Quoted passage →
It’s not all bad news – businesses (or parts of businesses) are frequently bought out of administration. This can present challenges even for the most experienced HR professionals who are well used to M&A transactions and business integrations. Insolvent purchases happen fast, often without the time to get a full picture of the liabilities of the insolvent company. While insolvency can take many forms, there are some key things HR, whether for the buyer or seller, should consider in any form of insolvency to get ahead of any risks.
Top tips for seller HR
Maintain records. Keep an up-to-date spreadsheet of employees with job titles, salary, bonus/incentives, benefits, start date, notice period and date of birth. All other HR records should also be in good order.
Redundancy consultation. The tricky (but important) assessment of whether and when to start redundancy consultations and notify potential redundancies to the government. Keeping good records of redundancy processes is also key as the purchaser will want this information. Expert advice should be taken.

Data rows →

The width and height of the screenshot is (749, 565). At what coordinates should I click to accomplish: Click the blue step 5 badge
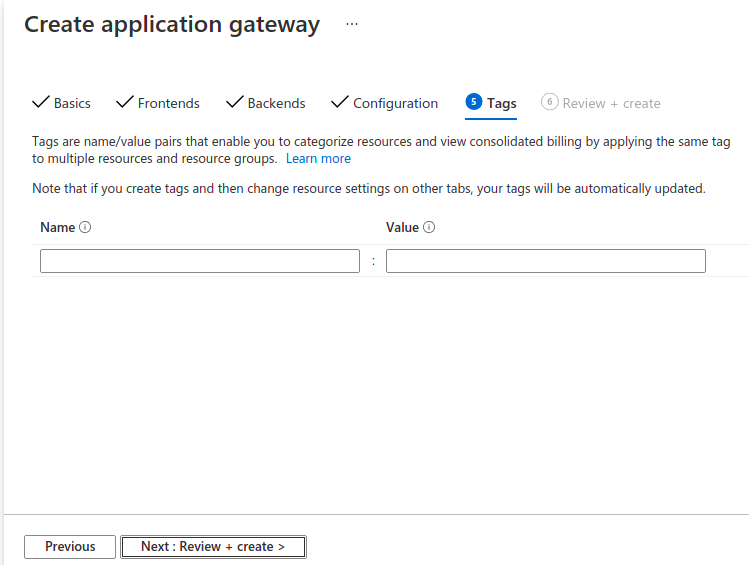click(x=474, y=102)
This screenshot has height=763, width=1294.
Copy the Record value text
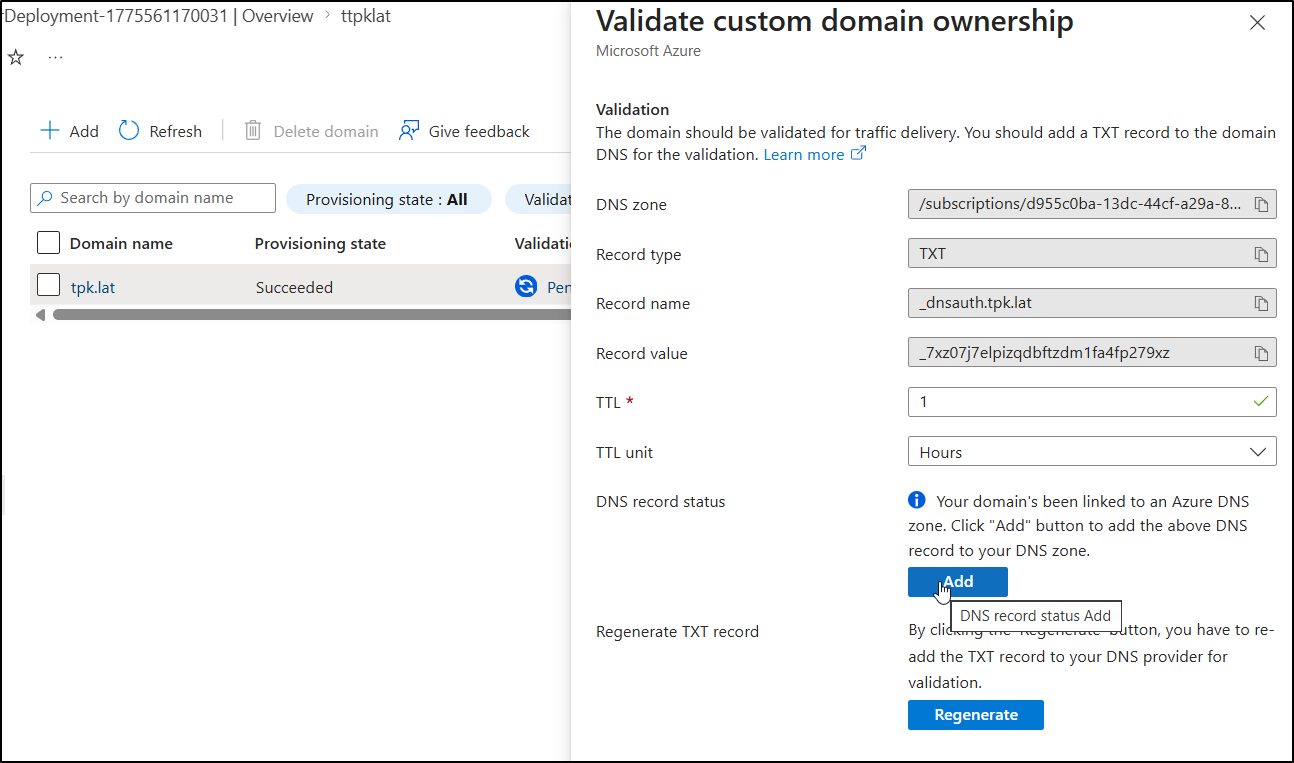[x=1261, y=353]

Tasks and exercises →
1. Write out, word for word, the stretch of the insolvency passage from "Redundancy consultation. The" through "should be taken.".
2. Answer these from the insolvency passage:
(a) Why might a buyer not get a full picture of an insolvent company's liabilities?
(b) What details should the employee spreadsheet include?
(c) Why is it key to keep good records of redundancy processes?
The records aren't needed for anything here.

Results by task →
1.
Redundancy consultation. The tricky (but important) assessment of whether and when to start redundancy consultations and notify potential redundancies to the government. Keeping good records of redundancy processes is also key as the purchaser will want this information. Expert advice should be taken.

2.
(a) Insolvent purchases happen fast, often without the time to get a full picture of the liabilities.
(b) Job titles, salary, bonus/incentives, benefits, start date, notice period and date of birth.
(c) The purchaser will want this information.